The WestConnex, NorthConnex and Sydney Metro are all “game changing projects” that are going to slash travel time for commuters.
“If you live in Rouse Hill and currently catch a bus to and from the city for work you will save a massive 72 minutes a day by catching the Metro rail,” she said.
“If you live on the Central Coast you will be able to get to and from Sydney half an hour faster using NorthConnex,” Ms Berejiklian said.
Transport management expert Professor Stephen Greaves from the University of Sydney said: “We are in the middle of the biggest infrastructure in our history and I think we will see some short term benefits.
“As the population has grown our transport networks have been challenged,” he said. The city has been bedevilled with natural “pinch points” such as the four ways to cross the water from north to south that could become jammed with one simple car radiator overheating.
“But I wonder how the WestConnex will work out — are people going to use it or baulk at paying the tolls?” he said.
The Premier has no such doubts.
“If you live in Parramatta or Penrith you will be able to get to Sydney Airport 40 minutes faster using the new WestConnex and Gateway roads,” she said.
TRAVEL TIME SAVED
* All figures are times saved unless otherwise noted.
WestConnex (with Sydney Gateway)
40 minutes between Penrith or Parramatta and Sydney Airport
22 minutes Campbelltown to Sydney Airport
20 minutes Moorebank to Port Botany
20 minutes between Burwood and Sydney Airport
Bypass up to 52 sets of traffic lights.
15 minutes compared to using Pennant Hills Road
Bypass 21 sets of traffic lights.
F6 Extension Stage 1 (with WestConnex)
15 minutes Kogarah to ANZAC Bridge
15 minutes Miranda to Macquarie Park
13 minutes Kogarah to South Sydney
12 minutes Taren Point to Mascot
8 minutes Kogarah to the City
Bypass 23 sets of traffic lights on the Princes Highway between St Peters and Kogarah
Western Harbour Tunnel (with WestConnex)
10 minutes Rozelle to North Sydney
21 minutes Chatswood to Sydney Airport
13 minutes Olympic Park to North Sydney
Beaches Link (With Western Harbour Tunnel and WestConnex)
27 minutes Brookvale to Sydney CBD
41 minutes Dee Why to Sydney Airport
40 minutes Frenchs Forest to Rozelle
23 minutes Manly to Macquarie Park
Bypass 19 sets of traffic lights through The Spit, Mosman and Neutral Bay
Sydney Metro Line 1 (Tallawong to Bankstown via City)
36 minutes Rouse Hill to City (travel time of 46 minutes to Martin Place compared to around 1 hour 22 minutes Rouse Hill to Wynyard by bus)
34 minutes Castle Hill to City (travel time of 35 minutes to Martin Place compared to around 1 hour 9 minutes Castle Hill to Wynyard by bus)

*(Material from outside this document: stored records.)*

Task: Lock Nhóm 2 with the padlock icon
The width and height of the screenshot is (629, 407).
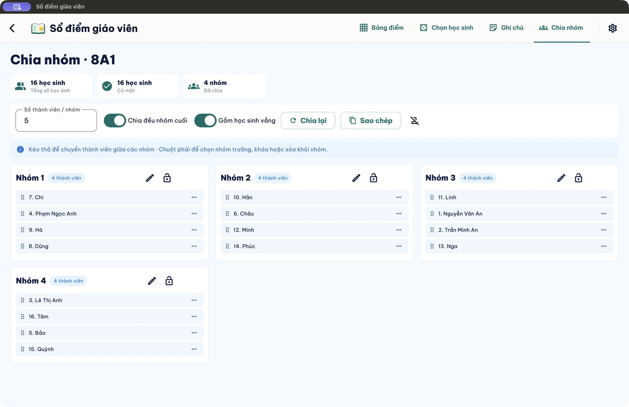Action: tap(373, 178)
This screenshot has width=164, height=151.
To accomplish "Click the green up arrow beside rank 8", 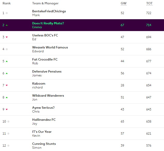I will coord(7,97).
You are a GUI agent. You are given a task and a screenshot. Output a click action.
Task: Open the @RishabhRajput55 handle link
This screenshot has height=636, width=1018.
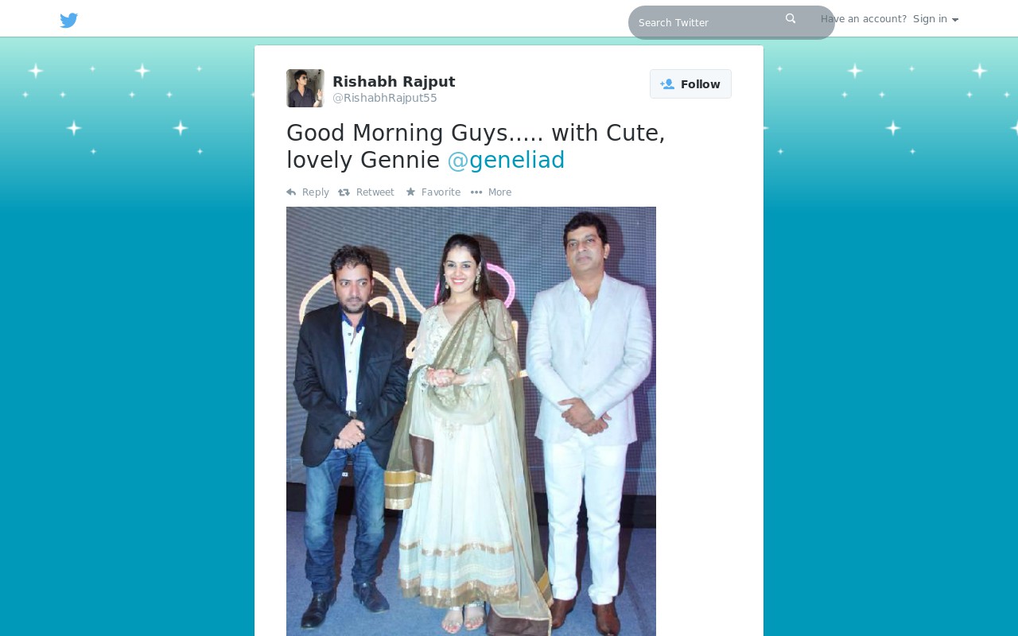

25 minutes Bankstown to Macquarie University
15 minutes Bankstown to North Sydney
25 minutes Bankstown to Barangaroo
24 minutes Belmore to Chatswood
24 minutes Belmore to Barangaroo
25 minutes Hurlstone Park to North Sydney
Sydney Metro West (Westmead to City)
11 minutes Parramatta to City North (target travel time of 20 minutes on Metro West compared to 31 minutes on current express trains Parramatta to Wynyard)
Source: Matt Taylor, “Images show drastic development in western Sydney”, Parramatta Advertiser, The Daily Telegraph, November 19, 2018. Matthew Benns, “How much time will Sydney’s new road network save you on commutes”, The Daily Telegraph, November 19, 2018.